The Big Tent events have run in major cities around the world since 2011. Thursday’s event was a first for sub-Saharan Africa and ran under the theme “The digital economy, fuelling jobs growth and innovation in South Africa”.
All eyes were on Carrim, the keynote speaker, as he made one of his first addresses to the tech community since taking on the role of communications minister just shy of eight weeks ago following the sacking of his predecessor, Dina Pule.
Pule was last month reprimanded and penalised for transgressing parliament’s ethical code and the law due to her involvement in the ICT Indaba scandal.
Carrim is in a precarious position. He was recently redeployed from his post as deputy minister of co-operative governance, and there are no guarantees that he will remain in his new post after the inevitable cabinet reshuffle that will follow the 2014 elections.
Yet he is tasked with overhauling a department that has largely failed to deliver on its own self-imposed targets and is seen by many to be causing long-term damage to the economy.
To his credit, Carrim did not shy away from the issue during his address.
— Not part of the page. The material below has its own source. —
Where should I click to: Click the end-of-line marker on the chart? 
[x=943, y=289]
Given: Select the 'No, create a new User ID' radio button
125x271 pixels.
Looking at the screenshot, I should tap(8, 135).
“It doesn’t matter who comes in, what matters is what happens between now and April next year,” he said. His aim during this time, he said, would be to set up a reasonable framework so that whoever comes into the department can hit the ground running.
Instead of the expected platitudes, Carrim layed out six priorities for the department of communications, including building a more effective department, creating a less “fragmented and fractious” ICT sector, setting realistic and realisable goals for the period until the 2014 elections, and finalising the long-awaited ICT policy review.
He also specified deadlines for some of the department’s more pressing concerns. The country’s broadband policy, strategy and plan would be finalised by the end of November, its ICT policy review would be ready for public comment within the next three months. Its spectrum policy would be developed by next March. And, if all the stakeholders could be brought on board, the roll-out of digital migration — which is already two years behind schedule — should begin within the next few months.
These are bold ambitions, but Carrim has committed to working with those in the sector and to reporting back to the public on a regular basis.
He also urged the public to hold government to account when service delivery is lacking.
“Put pressure on government. Civil society needs to be more empowered to put pressure on government. You should take to the streets as well to get us to deliver on these goals,” he said.
Regulation and frustration
Several speakers at the event vented their frustrations with the regulatory environment in the country, which often prevents startups from accessing seed funding or from expanding their businesses in the way they would like.
Entrepreneur and Silicon Cape co-founder Justin Stanford said that regulatory laws known as exchange controls date back to the sixties and are one of the biggest challenges facing entrepreneurs.
“Exchange controls is one of the biggest problems we have, it’s a regulatory law going back to the sixties. The South African regulatory environment disincentives high growth entrepreneurs to leave,” he said.
African seed investor Kresten Buch agreed saying that foreign investors were reluctant to invest in South African startups because of the exchange controls, which made it difficult for investors to get their profits out of the country.
In addition, “looping structures” meant that a startup couldn’t source funding from both local and foreign investors. “You cant have a foreign investor and a local investor together,” he said.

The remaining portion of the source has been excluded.